Work to complete — This task is to restate all of the entries exactly.

Stored data —
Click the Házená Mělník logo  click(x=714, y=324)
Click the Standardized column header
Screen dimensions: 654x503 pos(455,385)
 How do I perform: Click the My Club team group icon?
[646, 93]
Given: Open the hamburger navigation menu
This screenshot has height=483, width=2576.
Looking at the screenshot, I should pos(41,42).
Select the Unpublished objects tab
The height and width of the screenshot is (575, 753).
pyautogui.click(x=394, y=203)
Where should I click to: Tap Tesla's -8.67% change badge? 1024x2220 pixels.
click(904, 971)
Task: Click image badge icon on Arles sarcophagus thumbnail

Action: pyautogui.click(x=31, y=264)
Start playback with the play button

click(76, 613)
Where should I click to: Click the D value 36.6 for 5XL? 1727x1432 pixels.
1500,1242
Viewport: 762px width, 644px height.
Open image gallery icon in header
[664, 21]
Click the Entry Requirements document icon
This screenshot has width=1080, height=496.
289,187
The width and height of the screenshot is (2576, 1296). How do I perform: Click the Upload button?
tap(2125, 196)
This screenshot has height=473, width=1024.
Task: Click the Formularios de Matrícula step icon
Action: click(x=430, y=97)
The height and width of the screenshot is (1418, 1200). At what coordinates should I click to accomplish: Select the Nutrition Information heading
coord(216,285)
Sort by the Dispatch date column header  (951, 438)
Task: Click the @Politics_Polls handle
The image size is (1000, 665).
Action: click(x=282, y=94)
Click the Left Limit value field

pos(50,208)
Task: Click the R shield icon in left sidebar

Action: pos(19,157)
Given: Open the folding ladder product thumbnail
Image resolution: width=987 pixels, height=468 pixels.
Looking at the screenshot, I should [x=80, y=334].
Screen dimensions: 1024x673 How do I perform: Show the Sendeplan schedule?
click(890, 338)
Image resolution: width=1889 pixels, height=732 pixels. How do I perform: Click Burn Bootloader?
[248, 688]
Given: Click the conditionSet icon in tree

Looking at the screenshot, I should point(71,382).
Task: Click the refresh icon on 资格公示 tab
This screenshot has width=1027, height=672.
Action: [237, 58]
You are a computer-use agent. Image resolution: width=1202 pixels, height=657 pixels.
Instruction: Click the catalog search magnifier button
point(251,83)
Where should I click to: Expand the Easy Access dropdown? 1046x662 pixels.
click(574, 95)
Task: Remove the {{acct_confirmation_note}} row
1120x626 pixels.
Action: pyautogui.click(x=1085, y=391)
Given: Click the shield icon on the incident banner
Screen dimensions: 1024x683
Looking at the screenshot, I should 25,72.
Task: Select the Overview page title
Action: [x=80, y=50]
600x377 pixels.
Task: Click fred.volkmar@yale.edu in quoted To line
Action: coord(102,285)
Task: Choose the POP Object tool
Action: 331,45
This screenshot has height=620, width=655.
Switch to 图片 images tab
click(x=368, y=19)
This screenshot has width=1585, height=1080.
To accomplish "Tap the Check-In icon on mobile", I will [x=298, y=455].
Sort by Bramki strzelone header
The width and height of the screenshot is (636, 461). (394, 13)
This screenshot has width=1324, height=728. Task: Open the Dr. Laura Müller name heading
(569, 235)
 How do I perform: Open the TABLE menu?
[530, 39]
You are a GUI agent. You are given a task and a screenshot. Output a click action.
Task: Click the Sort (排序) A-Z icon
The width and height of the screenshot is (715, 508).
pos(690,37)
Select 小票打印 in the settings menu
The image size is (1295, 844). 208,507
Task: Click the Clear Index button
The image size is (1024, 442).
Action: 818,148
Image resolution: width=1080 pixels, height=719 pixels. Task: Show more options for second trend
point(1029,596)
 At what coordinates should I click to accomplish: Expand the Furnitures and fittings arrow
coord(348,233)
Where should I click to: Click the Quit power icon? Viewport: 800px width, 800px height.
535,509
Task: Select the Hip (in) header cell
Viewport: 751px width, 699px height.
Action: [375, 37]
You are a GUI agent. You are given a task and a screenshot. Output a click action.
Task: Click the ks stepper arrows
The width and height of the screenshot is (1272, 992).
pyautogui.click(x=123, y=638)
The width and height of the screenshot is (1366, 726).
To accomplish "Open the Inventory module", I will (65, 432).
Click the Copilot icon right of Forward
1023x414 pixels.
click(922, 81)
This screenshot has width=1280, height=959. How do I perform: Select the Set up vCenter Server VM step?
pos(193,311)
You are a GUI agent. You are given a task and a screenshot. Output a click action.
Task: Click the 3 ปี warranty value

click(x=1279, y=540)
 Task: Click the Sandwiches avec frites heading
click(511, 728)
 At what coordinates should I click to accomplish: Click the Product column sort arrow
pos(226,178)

Solution for this task —
Click the Házená Mělník logo  click(x=714, y=324)
Click the Standardized column header
Screen dimensions: 654x503 pos(455,385)
 How do I perform: Click the My Club team group icon?
[646, 93]
Given: Open the hamburger navigation menu
This screenshot has height=483, width=2576.
Looking at the screenshot, I should pos(41,42).
Select the Unpublished objects tab
The height and width of the screenshot is (575, 753).
pyautogui.click(x=394, y=203)
Where should I click to: Tap Tesla's -8.67% change badge? 1024x2220 pixels.
click(904, 971)
Task: Click image badge icon on Arles sarcophagus thumbnail

Action: pyautogui.click(x=31, y=264)
Start playback with the play button

click(76, 613)
Where should I click to: Click the D value 36.6 for 5XL? 1727x1432 pixels.
1500,1242
Viewport: 762px width, 644px height.
Open image gallery icon in header
[664, 21]
Click the Entry Requirements document icon
This screenshot has width=1080, height=496.
289,187
The width and height of the screenshot is (2576, 1296). How do I perform: Click the Upload button?
tap(2125, 196)
This screenshot has height=473, width=1024.
Task: Click the Formularios de Matrícula step icon
Action: click(x=430, y=97)
The height and width of the screenshot is (1418, 1200). At what coordinates should I click to accomplish: Select the Nutrition Information heading
coord(216,285)
Sort by the Dispatch date column header  (951, 438)
Task: Click the @Politics_Polls handle
The image size is (1000, 665).
Action: click(x=282, y=94)
Click the Left Limit value field

pos(50,208)
Task: Click the R shield icon in left sidebar

Action: pos(19,157)
Given: Open the folding ladder product thumbnail
Image resolution: width=987 pixels, height=468 pixels.
Looking at the screenshot, I should [x=80, y=334].
Screen dimensions: 1024x673 How do I perform: Show the Sendeplan schedule?
click(890, 338)
Image resolution: width=1889 pixels, height=732 pixels. How do I perform: Click Burn Bootloader?
[248, 688]
Given: Click the conditionSet icon in tree

Looking at the screenshot, I should point(71,382).
Task: Click the refresh icon on 资格公示 tab
This screenshot has width=1027, height=672.
Action: [237, 58]
You are a computer-use agent. Image resolution: width=1202 pixels, height=657 pixels.
Instruction: Click the catalog search magnifier button
point(251,83)
Where should I click to: Expand the Easy Access dropdown? 1046x662 pixels.
click(574, 95)
Task: Remove the {{acct_confirmation_note}} row
1120x626 pixels.
Action: pyautogui.click(x=1085, y=391)
Given: Click the shield icon on the incident banner
Screen dimensions: 1024x683
Looking at the screenshot, I should 25,72.
Task: Select the Overview page title
Action: [x=80, y=50]
600x377 pixels.
Task: Click fred.volkmar@yale.edu in quoted To line
Action: coord(102,285)
Task: Choose the POP Object tool
Action: 331,45
This screenshot has height=620, width=655.
Switch to 图片 images tab
click(x=368, y=19)
This screenshot has width=1585, height=1080.
To accomplish "Tap the Check-In icon on mobile", I will [x=298, y=455].
Sort by Bramki strzelone header
The width and height of the screenshot is (636, 461). (394, 13)
This screenshot has width=1324, height=728. Task: Open the Dr. Laura Müller name heading
(569, 235)
 How do I perform: Open the TABLE menu?
[530, 39]
You are a GUI agent. You are given a task and a screenshot. Output a click action.
Task: Click the Sort (排序) A-Z icon
The width and height of the screenshot is (715, 508).
pos(690,37)
Select 小票打印 in the settings menu
The image size is (1295, 844). 208,507
Task: Click the Clear Index button
The image size is (1024, 442).
Action: 818,148
Image resolution: width=1080 pixels, height=719 pixels. Task: Show more options for second trend
point(1029,596)
 At what coordinates should I click to accomplish: Expand the Furnitures and fittings arrow
coord(348,233)
Where should I click to: Click the Quit power icon? Viewport: 800px width, 800px height.
535,509
Task: Select the Hip (in) header cell
Viewport: 751px width, 699px height.
Action: [375, 37]
You are a GUI agent. You are given a task and a screenshot. Output a click action.
Task: Click the ks stepper arrows
The width and height of the screenshot is (1272, 992).
pyautogui.click(x=123, y=638)
The width and height of the screenshot is (1366, 726).
To accomplish "Open the Inventory module", I will (65, 432).
Click the Copilot icon right of Forward
1023x414 pixels.
click(922, 81)
This screenshot has width=1280, height=959. How do I perform: Select the Set up vCenter Server VM step?
pos(193,311)
You are a GUI agent. You are given a task and a screenshot. Output a click action.
Task: Click the 3 ปี warranty value

click(x=1279, y=540)
 Task: Click the Sandwiches avec frites heading
click(511, 728)
 At what coordinates should I click to accomplish: Click the Product column sort arrow
pos(226,178)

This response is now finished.